Day 18 & 19: Kampot to Phnom Penh
Day 18: Kampot
After a couple days of cliffhanging and cascade-chasing, a day of rest seems appropriate. We eat three full meals, drink three full beers, and don’t raise our bodies above sea level.
Flo’s phone never showed up in the dark last night when he went back for it. This morning, after going back again to search for it in the light of day, it appears the jungle has adopted it as it’s own. Or perhaps it has been sacrificed as a peace offering to the Buddha statue. Maybe his karma just shot through the roof. Or maybe a tiger has a new chew toy.
We mobile-shop-hop in the hot sun and find a replacement phone. In the evening, we follow our whims to the other side of the river, through a village and over a sloppy mudfield being used as a garbage dump. It’s a wonder we stop here to relax, but a little kid with a trash-scrap kite seems to have made the most of it, so we figure, “why not?”
Then back on the other side of the water, we langouriously walk until we can hardly see each others faces for the lack of light, and head up to a balcony restaurant. We giggle over our pricey dinners and again spend far too long at the table in discussion of German engineering and how to not look creepy while working out at a childrens’ playground: keep your shirt on and avoid conversations with strange fathers who encourage introductions to their young daughters.
19: Kampot to Phnom Penh
An early morning solo walk gets me thinking; my instincts are muddling with my nearly week long stationary state in Kampot. It’s so good here, but in the theme of traveling, it’s time to go now.
Flo is up soon after I return, and we head to Jack’s Place for breakfast. A tiny kid with a heart shaved into the back of his head runs around with a pocket-sized puppy who chews on his fingers.

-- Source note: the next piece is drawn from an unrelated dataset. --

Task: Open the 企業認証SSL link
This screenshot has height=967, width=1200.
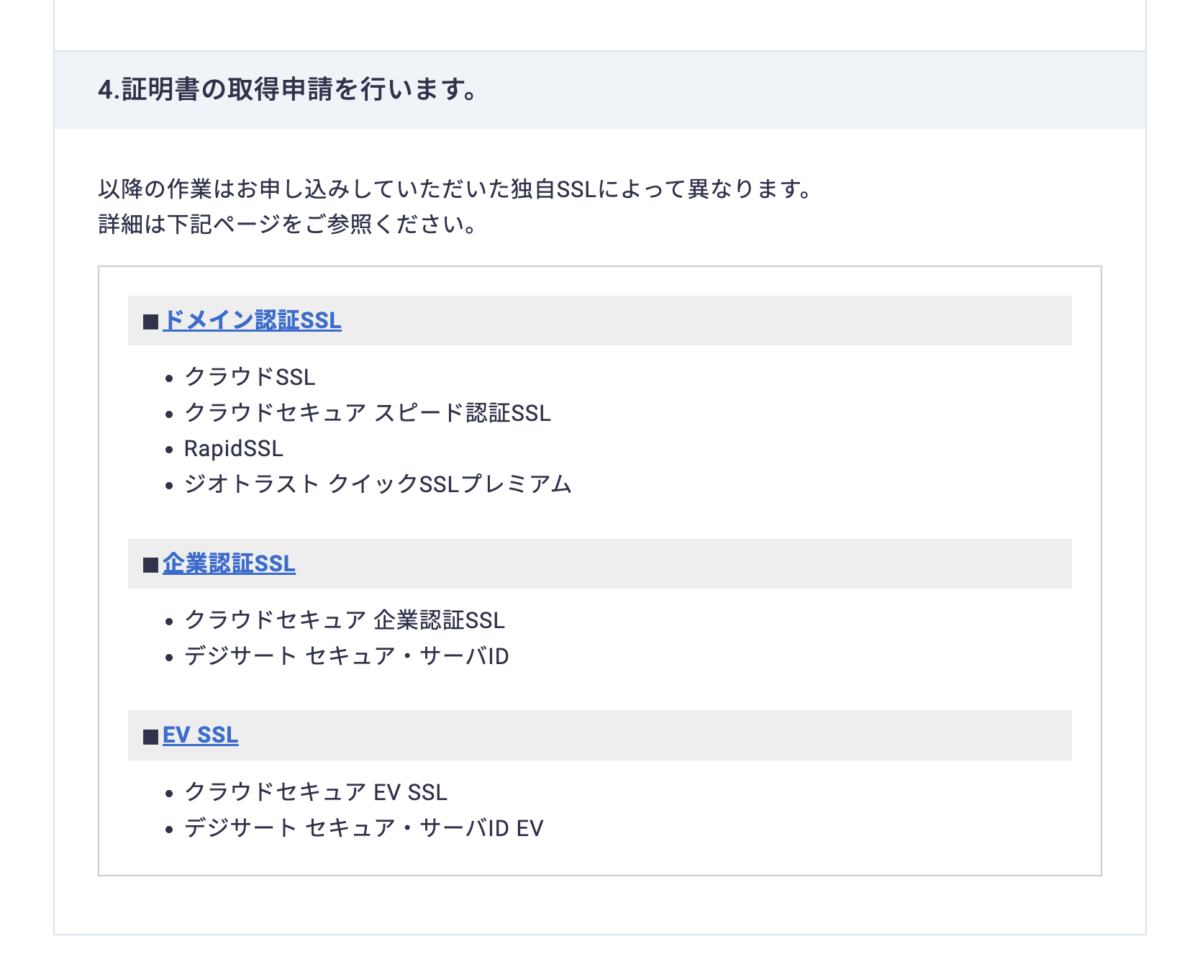Action: pos(229,564)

After breakfast, Flo helps me search for a cheap bus to my next destination, but they all leave in the next couple hours. I pack my bag while Flo, ever the gentleman, scoots around to find me the best bus deal. He finds one heading to Phnom Penh at 330pm with a connecting one to Siem Reap at 11pm.

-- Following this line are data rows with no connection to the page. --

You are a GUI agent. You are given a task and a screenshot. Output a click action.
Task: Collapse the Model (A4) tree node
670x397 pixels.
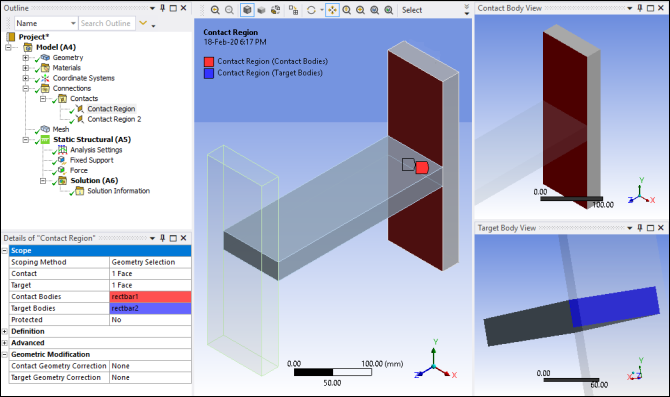[x=8, y=47]
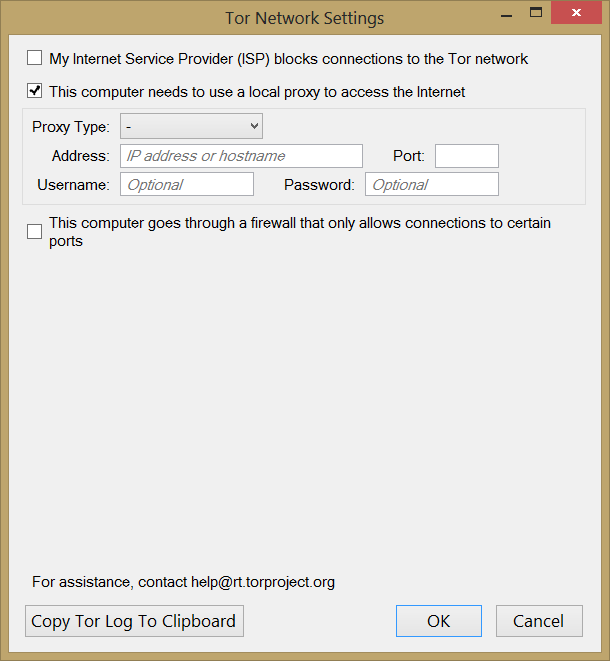Click the optional Username field
Viewport: 610px width, 661px height.
coord(187,184)
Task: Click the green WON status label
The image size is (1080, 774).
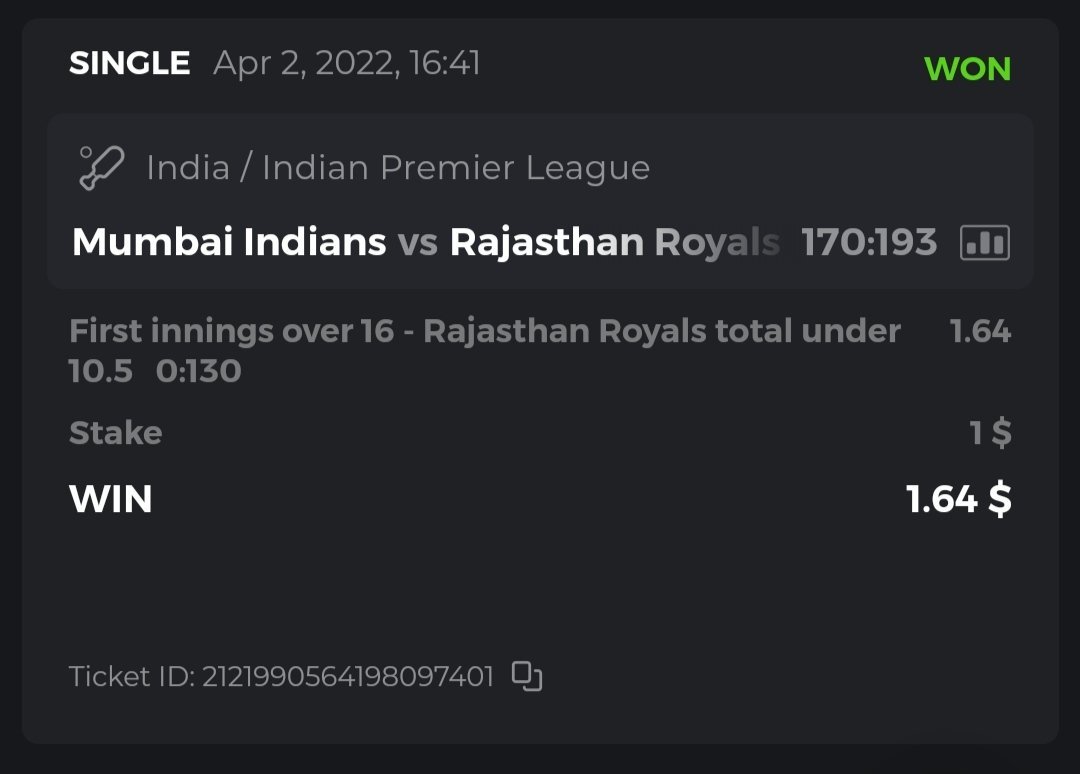Action: [967, 69]
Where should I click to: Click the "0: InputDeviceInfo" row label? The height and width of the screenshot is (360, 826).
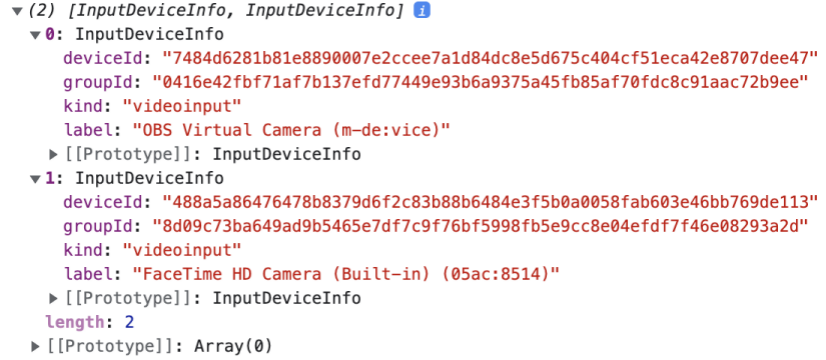134,35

There are a couple hours for lunch before I have to catch my bus, so we settle in at a nearby restaurant. Somehow the time moves faster than our convesation and I suddenly have to be at the bus in five minutes. Flo urges me to go ahead and promises to meet me there. I pass the bus on my way to the hostel. The booker across the street yells at me and I run for my bag, hop on the back of his bike and we race to the station. We pass Flo on the way and he pulls a U-ey behind us, and our two scooters pull up to the parked bus a few streets over. Whew.
We even have a few minutes to hug goodbye. Goodbye for now, we say. What an adventure we’ve had! Maybe we will meet again in Vietnam?

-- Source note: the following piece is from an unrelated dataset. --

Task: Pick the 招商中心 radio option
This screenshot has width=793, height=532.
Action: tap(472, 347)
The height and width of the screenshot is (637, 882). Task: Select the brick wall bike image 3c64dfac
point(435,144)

Goodbyes are less bitter when it’s certain you will see the other person again. As it is with traveling, these things are impossible to know. My bus pulls away from Kampot and I shove my sunglasses onto my face to hide my reddening eyes. Today, I must go a little bit further. Bye for now, Crazy German.
Through the dirty window, the sky turns from light to dark as the driver lays on the horn for seventy five percent of the ride. The bus pulls into the multicoloured lightshow that is Phnom Penh. I have four hours to kill here while I wait for the bus to Siem Reap. The night market across the street is bumpin’; crowds and strange food and all the tacky colourful clothes you could never want. I stray off to the city streets and find a tiny vendor with my favourite – catfish. A young Khmer guy motions to the seat next to him and we watch obese white men in loud Hawaiian print shirts walk into clubs where baby-faced girls sit out front in next to nothing. We discuss the sex trade in Cambodia. He says most of the girls are 15 to 18 years old, and have families. A middle aged man enters one of the doors with his shoulders back and comes out a little later with his hands on the small of girls back. The catfish in my stomach churns.
Then he drives me to the bus station in his tuk-tuk, and I wave goodbye.
Climbing inside, I am elated to see it’s a sleeper bus. I have my own big bed in the very back, where I fall asleep for the next eight hours and wake up in another town.